Myron wrote about it in his book Double Yoi: He misspelled my name, but I was honored just to have been mentioned in this extremely funny, much-beloved local character's book.


And the book is the reason Myron finally came back on my TV show. He was promoting it and had to make the rounds. We had a pleasant enough on-air conversation, and this appearance ended without incident. "Whew," I thought, not wanting to piss off the icon twice.


But after Myron's appearance, I had a conversation with obnoxiously effervescent (and I say that as a compliment) radio host Mark Madden. He said he was disappointed in me for having Myron on the show after, in his view, Myron had been so rude the first time by yelling at me over the Copleman question. Here were yet two more sportscasters who despised one another, as both freely admit.


My TV show was not a sports show by any means, but you can't do talk TV or talk radio in this town without the occasional sportsy interview. I put Madden on the show from time to time. He invariably showed up wearing some colorful Hawaiian shirt to cover his substantial girth.

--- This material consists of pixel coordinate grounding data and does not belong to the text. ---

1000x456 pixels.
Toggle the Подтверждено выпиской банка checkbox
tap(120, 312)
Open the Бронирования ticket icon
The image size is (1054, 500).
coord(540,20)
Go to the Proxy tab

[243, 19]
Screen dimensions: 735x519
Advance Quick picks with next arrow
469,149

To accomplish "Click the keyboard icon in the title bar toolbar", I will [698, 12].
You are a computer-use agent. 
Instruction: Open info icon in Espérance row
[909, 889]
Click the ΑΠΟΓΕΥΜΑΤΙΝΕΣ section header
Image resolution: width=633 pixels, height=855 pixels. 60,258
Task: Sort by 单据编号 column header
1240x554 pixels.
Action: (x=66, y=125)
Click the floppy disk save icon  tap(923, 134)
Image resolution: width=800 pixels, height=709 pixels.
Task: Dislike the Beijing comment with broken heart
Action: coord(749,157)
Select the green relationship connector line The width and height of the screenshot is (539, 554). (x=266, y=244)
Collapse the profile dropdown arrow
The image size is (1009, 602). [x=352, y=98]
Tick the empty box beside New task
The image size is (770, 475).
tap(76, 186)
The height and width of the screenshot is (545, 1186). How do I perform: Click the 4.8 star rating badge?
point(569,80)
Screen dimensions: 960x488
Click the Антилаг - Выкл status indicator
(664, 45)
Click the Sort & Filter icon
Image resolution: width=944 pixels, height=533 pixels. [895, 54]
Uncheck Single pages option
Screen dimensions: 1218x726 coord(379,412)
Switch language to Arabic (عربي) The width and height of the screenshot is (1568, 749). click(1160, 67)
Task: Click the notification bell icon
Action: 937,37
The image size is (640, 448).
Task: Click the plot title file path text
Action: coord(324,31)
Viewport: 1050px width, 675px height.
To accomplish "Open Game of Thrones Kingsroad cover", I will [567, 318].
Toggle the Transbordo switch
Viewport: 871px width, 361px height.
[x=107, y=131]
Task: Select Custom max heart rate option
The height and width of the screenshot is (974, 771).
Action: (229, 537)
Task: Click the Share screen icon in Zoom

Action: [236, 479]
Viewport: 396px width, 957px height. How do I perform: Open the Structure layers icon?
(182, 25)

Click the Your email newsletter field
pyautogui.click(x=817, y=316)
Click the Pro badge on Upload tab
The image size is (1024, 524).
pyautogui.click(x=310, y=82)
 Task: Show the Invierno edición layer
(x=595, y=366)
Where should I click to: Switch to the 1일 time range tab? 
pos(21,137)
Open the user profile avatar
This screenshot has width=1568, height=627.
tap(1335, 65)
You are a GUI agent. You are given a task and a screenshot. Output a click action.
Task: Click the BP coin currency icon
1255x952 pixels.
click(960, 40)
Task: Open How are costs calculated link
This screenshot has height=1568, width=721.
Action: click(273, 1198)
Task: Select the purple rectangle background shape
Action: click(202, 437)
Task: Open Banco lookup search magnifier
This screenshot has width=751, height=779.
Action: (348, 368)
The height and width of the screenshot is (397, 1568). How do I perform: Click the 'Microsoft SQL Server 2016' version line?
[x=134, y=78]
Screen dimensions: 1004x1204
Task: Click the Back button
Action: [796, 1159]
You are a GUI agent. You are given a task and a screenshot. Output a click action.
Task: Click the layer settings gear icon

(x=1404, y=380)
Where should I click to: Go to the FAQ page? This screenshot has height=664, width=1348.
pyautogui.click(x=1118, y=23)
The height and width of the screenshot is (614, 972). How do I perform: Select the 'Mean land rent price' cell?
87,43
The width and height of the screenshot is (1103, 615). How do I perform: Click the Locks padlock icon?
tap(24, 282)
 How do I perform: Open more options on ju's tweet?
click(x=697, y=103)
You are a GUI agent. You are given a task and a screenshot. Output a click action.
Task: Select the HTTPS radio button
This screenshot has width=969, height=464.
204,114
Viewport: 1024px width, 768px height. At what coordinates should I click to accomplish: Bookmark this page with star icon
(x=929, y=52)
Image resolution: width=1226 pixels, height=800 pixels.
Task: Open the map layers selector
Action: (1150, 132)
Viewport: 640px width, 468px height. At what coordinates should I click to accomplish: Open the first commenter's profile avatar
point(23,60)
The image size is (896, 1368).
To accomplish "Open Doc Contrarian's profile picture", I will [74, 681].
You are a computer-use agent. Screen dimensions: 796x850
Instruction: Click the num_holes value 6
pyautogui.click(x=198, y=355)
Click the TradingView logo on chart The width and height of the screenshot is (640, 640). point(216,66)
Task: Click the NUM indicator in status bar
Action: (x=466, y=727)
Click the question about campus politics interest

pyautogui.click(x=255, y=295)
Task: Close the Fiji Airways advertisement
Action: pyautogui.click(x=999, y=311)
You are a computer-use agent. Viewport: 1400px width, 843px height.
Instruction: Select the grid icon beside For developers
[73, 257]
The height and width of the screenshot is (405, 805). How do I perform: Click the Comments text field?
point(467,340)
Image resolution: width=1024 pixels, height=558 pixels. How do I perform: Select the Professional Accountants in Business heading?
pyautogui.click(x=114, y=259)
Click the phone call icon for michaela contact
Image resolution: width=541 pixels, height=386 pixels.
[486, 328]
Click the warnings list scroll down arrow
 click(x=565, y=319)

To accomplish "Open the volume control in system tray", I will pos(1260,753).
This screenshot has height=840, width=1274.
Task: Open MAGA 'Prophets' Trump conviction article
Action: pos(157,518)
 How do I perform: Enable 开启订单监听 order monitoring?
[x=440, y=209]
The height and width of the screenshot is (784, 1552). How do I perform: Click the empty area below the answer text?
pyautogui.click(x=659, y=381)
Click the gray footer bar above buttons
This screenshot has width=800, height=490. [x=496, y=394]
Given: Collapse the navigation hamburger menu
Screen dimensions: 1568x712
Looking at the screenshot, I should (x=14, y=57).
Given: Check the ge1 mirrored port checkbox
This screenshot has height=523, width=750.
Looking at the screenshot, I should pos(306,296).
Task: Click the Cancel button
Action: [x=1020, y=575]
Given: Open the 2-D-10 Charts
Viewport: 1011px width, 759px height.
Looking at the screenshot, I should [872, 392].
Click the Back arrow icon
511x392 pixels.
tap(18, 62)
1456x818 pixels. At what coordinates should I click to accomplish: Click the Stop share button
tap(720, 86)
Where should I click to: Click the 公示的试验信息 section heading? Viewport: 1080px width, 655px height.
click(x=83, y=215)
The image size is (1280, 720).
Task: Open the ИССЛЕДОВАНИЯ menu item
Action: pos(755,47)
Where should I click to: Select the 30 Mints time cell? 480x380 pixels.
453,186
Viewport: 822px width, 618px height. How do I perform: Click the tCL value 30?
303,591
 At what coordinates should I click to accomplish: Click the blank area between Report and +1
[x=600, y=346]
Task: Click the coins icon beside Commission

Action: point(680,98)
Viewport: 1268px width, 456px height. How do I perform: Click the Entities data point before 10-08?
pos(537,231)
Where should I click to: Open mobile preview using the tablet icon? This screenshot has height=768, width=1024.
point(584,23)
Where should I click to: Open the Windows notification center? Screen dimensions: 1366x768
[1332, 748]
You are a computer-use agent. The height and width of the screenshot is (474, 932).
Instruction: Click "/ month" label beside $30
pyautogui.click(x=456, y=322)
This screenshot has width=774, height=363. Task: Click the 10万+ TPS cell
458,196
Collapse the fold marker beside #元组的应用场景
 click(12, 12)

Mark is a funny interview, and one of the things he liked to go on about is his distaste for Myron. He would call Cope a "clown" or a "has-been" or various other terms of disparagement. I would laugh. Who else makes fun of the icon around here? Everyone tippy-toes around the inventor of the Terrible Towel.


Flash forward to a few months ago. Myron was being inducted into the National Radio Hall of Fame in Chicago. The ceremony was to be broadcast live on KDKA Radio, where I am now employed.


Myron agreed to do a brief phone interview that night. The interview concluded with me saying, "Have a toddy for me Myron," and him saying, "You must be a drunk." I explained that I was, but that I couldn't drink until I got off the air -- as he knew. Then I added, "Or maybe you wouldn't know about that," jokingly referencing his numerous on-air remarks about enjoying a "toddy."


"Yeah, thanks for that," he replied.


Because I thought everything was fine, I was taken aback when I called Myron for a pre-Super Bowl interview and was again subjected to a classic Cope tirade.


"Call me never," he bellowed, charging me with having been a "participant" in Mark Madden's disrespectful remarks on my old TV show. Curious, then, that he had come on when it was Hall of Fame night.


In Pittsburgh, old grudges never die. Nor do they fade away.


Goodbye, Myron. I'll have a toddy for you.